- **Your instructions**:
Please repeat, exactly as written, the line containing "You are a computer-use" and every line after it through the end of the records below, leaving out any pictures.

[Screenshot grounding data]
######
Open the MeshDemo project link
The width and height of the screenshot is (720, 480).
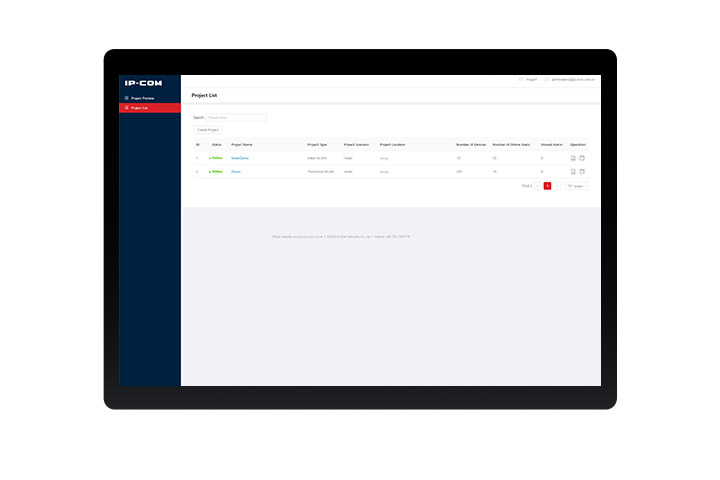pyautogui.click(x=240, y=158)
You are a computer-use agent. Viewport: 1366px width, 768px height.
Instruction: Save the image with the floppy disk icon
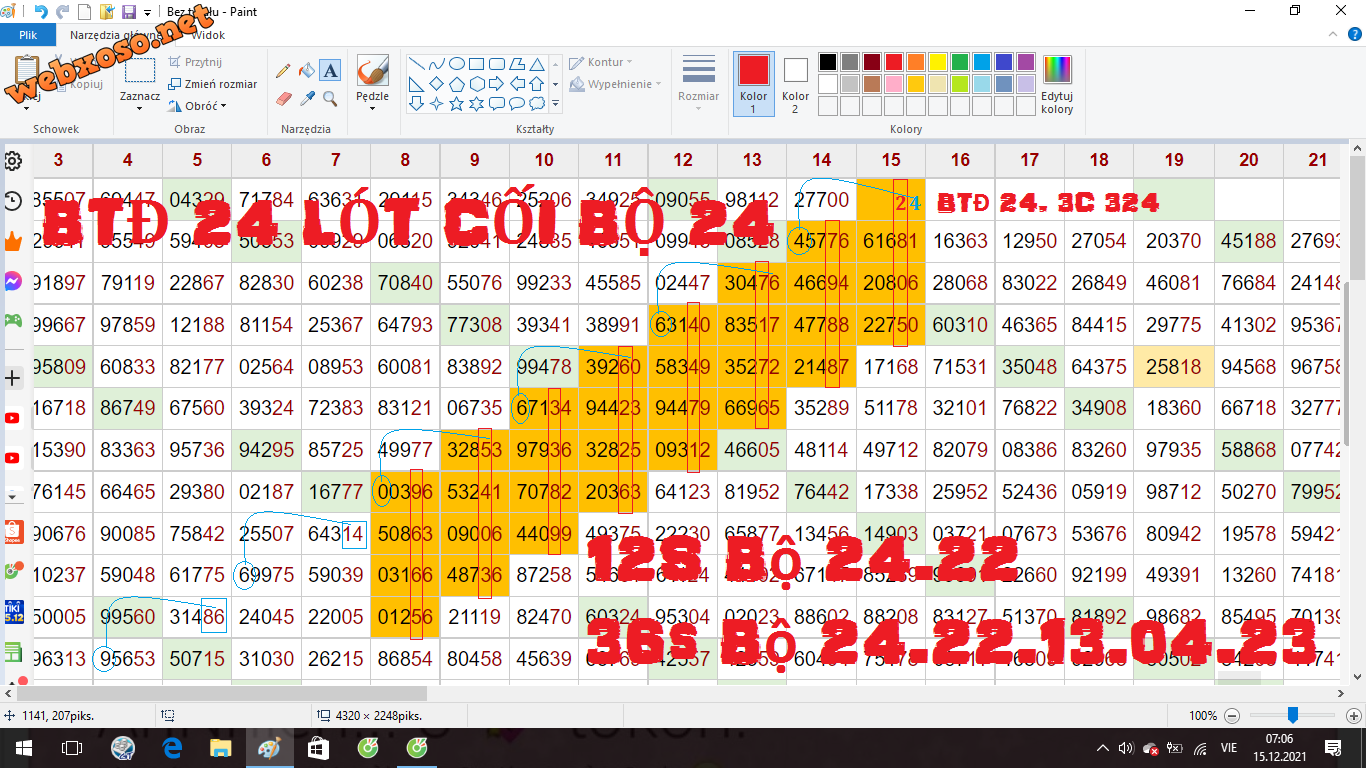[128, 12]
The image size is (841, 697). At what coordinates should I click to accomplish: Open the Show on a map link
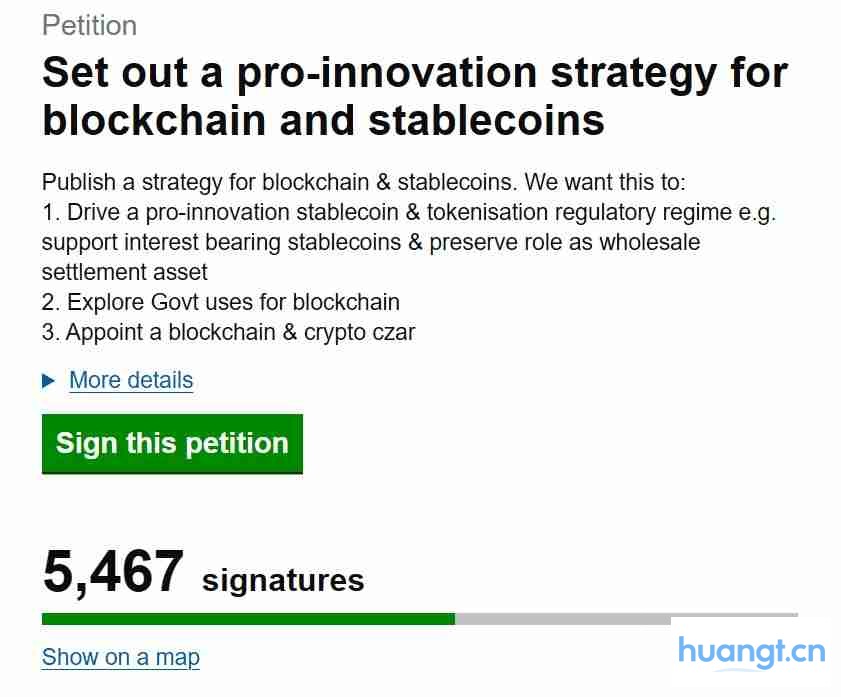pyautogui.click(x=120, y=657)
######
- **Exercise answer**:
You are a computer-use agent. Viewport: 1366px width, 768px height.
Instruction: Save the image with the floppy disk icon
[128, 12]
The image size is (841, 697). At what coordinates should I click to accomplish: Open the Show on a map link
pyautogui.click(x=120, y=657)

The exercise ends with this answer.